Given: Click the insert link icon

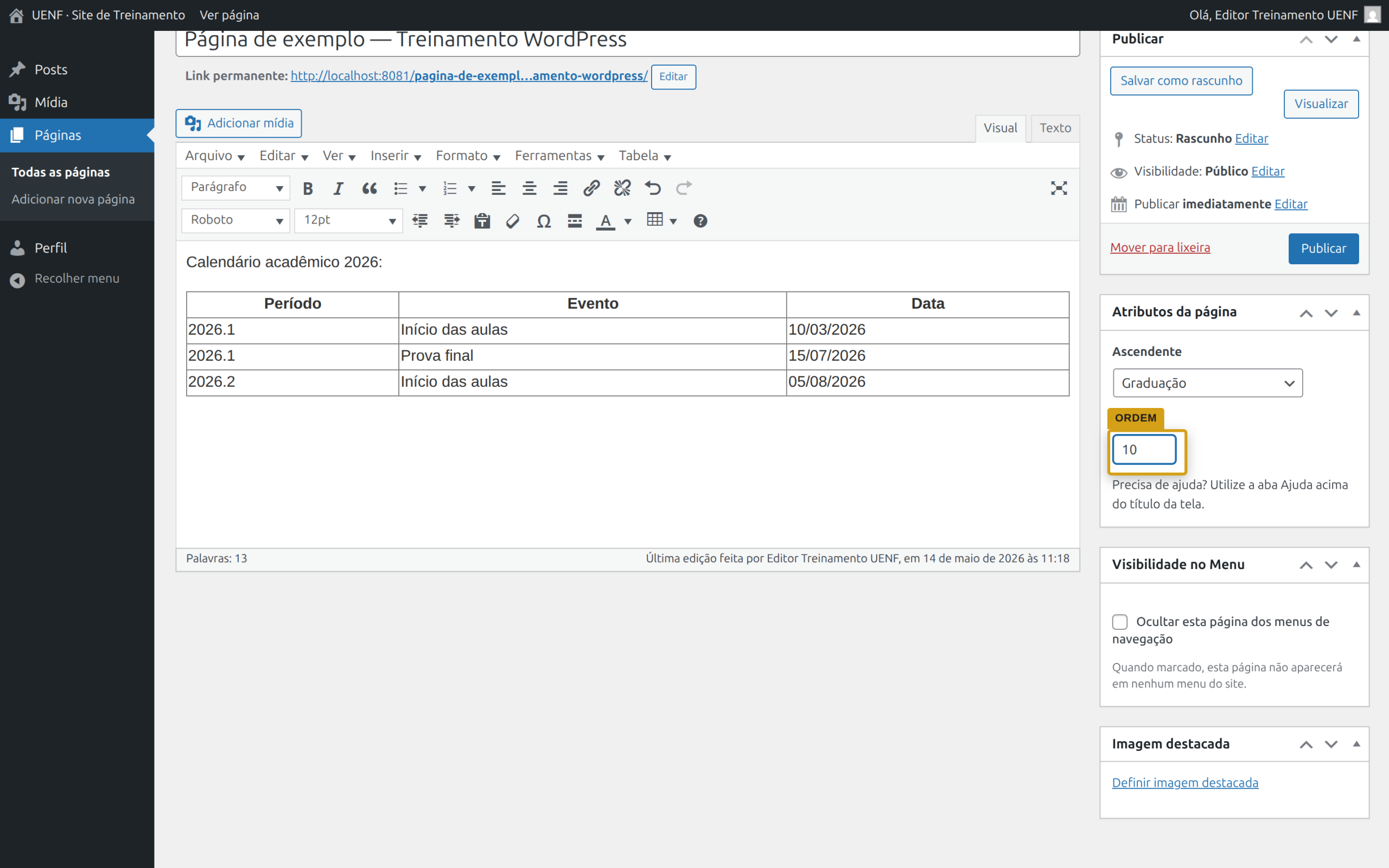Looking at the screenshot, I should (x=591, y=188).
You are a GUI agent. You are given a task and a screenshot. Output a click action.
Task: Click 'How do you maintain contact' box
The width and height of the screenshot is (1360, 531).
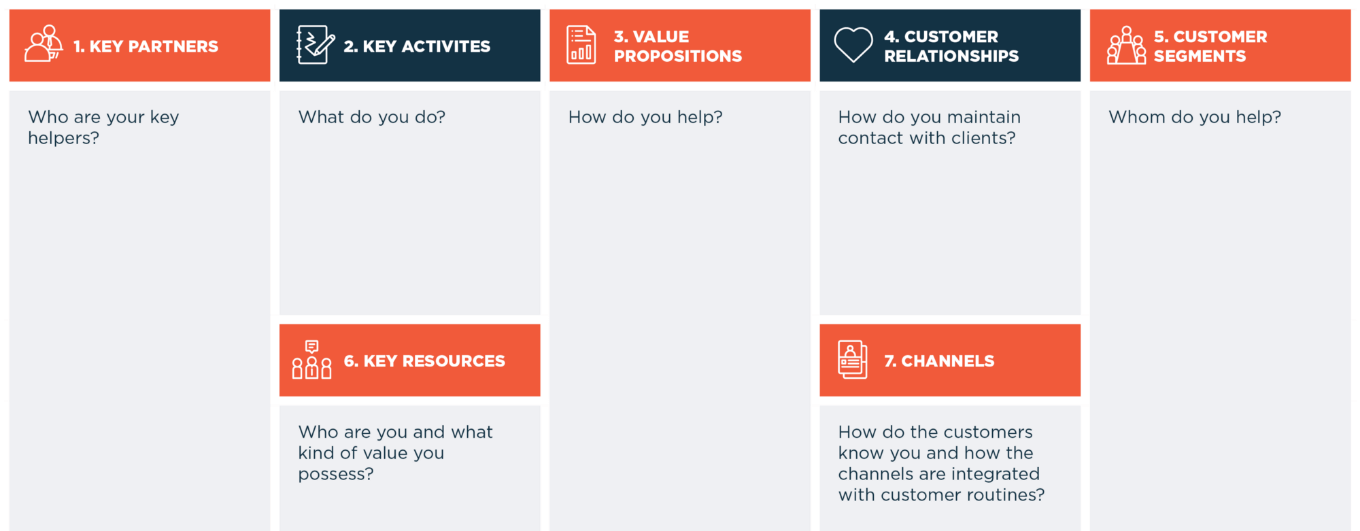[950, 203]
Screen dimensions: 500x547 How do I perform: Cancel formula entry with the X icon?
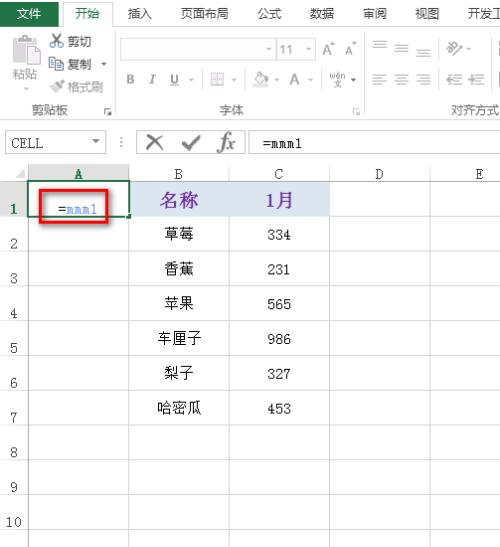click(155, 143)
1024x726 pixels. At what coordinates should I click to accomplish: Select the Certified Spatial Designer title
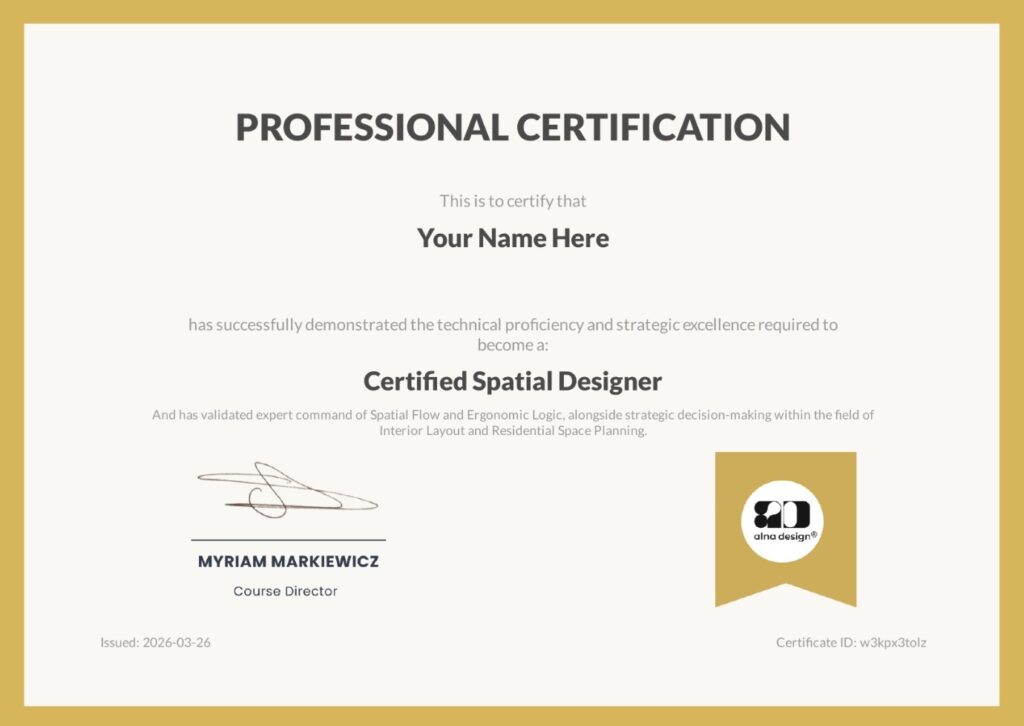pyautogui.click(x=512, y=381)
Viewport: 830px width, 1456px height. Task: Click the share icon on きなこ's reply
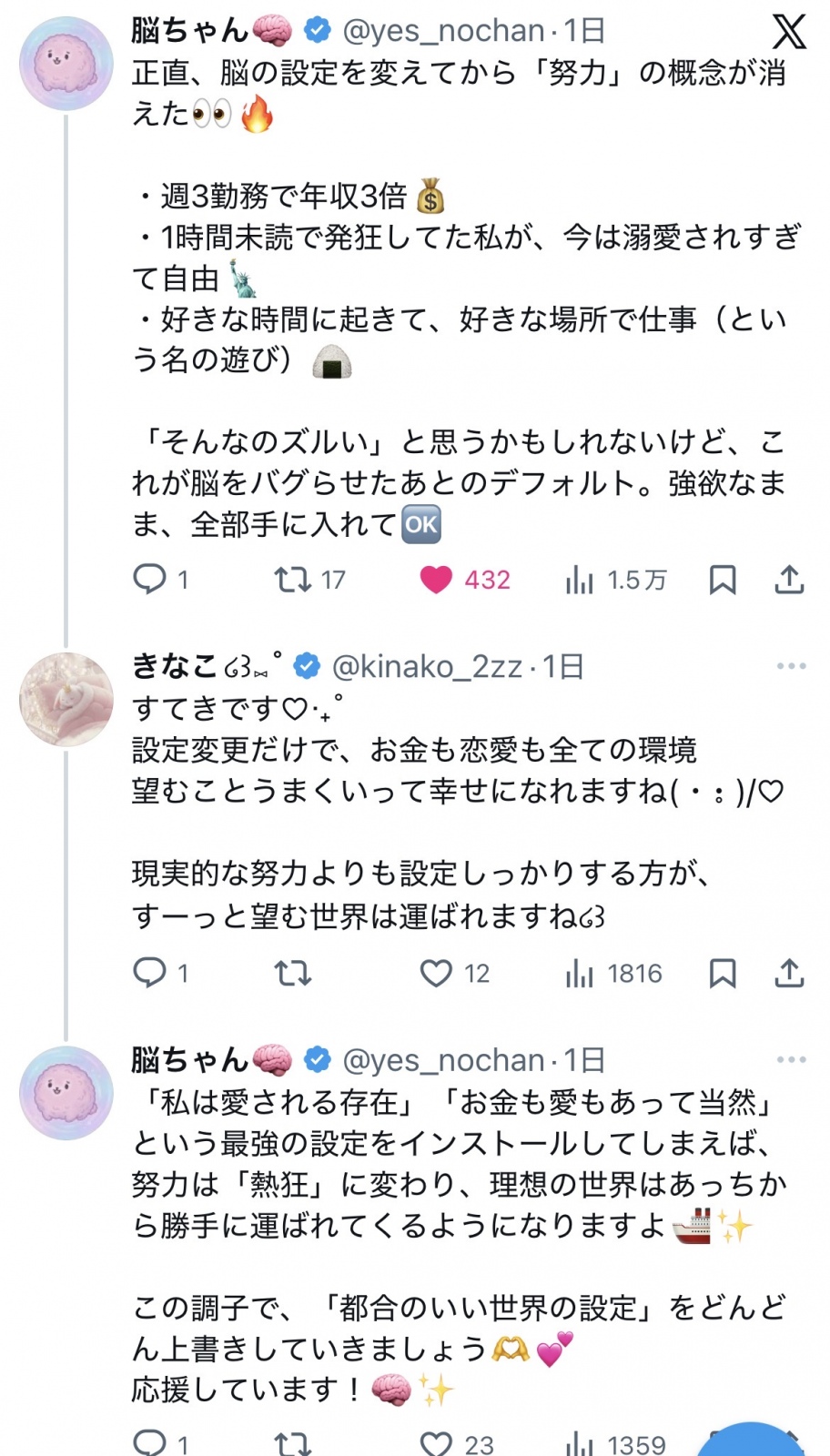pos(790,973)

◆ ◆ ◆

Transcribe, please, the lines from the one holding "The width and" to the final line of the material, both included, exactly and with no extra lines, and skip the pictures.

- _Your solution_
The width and height of the screenshot is (1360, 531).
[950, 203]
Screen dimensions: 500x547 How do I perform: Cancel formula entry with the X icon?
click(155, 143)
1024x726 pixels. At what coordinates should I click to accomplish: Select the Certified Spatial Designer title
pyautogui.click(x=512, y=381)
Viewport: 830px width, 1456px height. Task: Click the share icon on きなこ's reply
pos(790,973)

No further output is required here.